About this exercise: Count all lines holding "agent" in the data below and say the number, nothing more.

(Dataset entries)
════════════════

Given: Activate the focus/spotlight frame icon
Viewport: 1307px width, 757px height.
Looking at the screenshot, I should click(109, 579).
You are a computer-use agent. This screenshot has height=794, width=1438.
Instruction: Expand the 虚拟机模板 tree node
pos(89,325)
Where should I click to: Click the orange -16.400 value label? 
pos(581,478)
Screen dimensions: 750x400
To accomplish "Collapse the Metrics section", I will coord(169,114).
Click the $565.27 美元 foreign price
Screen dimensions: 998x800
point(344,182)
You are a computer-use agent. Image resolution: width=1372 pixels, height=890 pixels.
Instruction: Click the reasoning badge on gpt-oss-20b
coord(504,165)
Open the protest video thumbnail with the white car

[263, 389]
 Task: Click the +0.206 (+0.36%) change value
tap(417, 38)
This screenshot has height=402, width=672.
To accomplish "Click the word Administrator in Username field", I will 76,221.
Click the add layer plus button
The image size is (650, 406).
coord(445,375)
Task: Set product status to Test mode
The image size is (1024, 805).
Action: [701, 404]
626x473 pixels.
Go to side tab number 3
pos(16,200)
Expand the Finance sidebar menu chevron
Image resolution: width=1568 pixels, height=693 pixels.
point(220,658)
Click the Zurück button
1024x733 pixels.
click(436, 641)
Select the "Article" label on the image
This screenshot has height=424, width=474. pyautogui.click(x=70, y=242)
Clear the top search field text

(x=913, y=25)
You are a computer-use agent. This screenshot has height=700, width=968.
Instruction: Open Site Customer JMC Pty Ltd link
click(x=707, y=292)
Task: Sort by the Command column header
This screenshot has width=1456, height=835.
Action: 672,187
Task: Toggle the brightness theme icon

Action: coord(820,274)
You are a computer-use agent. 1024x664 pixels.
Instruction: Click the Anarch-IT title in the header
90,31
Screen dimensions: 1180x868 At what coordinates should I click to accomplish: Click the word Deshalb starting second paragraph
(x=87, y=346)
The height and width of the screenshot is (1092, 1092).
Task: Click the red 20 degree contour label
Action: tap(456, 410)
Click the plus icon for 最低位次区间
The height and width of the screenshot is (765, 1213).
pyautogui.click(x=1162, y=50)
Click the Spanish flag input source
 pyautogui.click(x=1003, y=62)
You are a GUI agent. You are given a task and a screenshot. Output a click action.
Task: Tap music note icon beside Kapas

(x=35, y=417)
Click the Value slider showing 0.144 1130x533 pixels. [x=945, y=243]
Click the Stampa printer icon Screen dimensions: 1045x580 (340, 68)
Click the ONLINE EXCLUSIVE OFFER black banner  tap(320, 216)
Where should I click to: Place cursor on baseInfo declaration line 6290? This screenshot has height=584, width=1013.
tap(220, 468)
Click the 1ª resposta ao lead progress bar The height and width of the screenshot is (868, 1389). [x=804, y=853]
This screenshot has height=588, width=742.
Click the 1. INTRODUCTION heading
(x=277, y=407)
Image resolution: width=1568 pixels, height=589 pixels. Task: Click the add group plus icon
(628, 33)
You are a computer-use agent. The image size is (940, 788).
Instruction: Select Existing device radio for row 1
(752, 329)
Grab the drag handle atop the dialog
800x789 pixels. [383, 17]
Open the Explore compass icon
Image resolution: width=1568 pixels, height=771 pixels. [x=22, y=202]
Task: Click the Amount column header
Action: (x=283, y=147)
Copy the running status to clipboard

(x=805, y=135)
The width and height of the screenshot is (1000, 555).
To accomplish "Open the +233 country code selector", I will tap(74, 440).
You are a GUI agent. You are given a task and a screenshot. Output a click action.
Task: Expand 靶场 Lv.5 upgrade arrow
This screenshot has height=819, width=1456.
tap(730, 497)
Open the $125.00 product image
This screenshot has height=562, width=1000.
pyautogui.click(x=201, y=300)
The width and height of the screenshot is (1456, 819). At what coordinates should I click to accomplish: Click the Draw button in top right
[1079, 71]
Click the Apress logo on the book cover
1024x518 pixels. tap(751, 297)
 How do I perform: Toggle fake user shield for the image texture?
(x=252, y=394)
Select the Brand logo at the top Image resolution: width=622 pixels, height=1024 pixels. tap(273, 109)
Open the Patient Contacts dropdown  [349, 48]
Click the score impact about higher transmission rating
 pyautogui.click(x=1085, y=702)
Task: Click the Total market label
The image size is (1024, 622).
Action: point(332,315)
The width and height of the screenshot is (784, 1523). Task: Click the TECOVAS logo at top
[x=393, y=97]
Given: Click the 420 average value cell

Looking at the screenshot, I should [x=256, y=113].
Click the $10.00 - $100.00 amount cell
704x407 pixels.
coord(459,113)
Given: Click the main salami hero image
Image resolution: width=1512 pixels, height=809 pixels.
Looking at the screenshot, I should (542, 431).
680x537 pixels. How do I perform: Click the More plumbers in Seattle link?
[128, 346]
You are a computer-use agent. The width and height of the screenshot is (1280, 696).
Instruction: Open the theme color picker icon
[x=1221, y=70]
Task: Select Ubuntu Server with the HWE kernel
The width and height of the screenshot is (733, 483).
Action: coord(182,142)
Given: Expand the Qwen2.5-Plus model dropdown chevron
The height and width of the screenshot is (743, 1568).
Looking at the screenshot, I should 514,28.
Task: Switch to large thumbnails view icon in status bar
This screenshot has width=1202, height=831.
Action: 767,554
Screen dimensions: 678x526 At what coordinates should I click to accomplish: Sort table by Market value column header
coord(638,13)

════════════════

Answer space: 8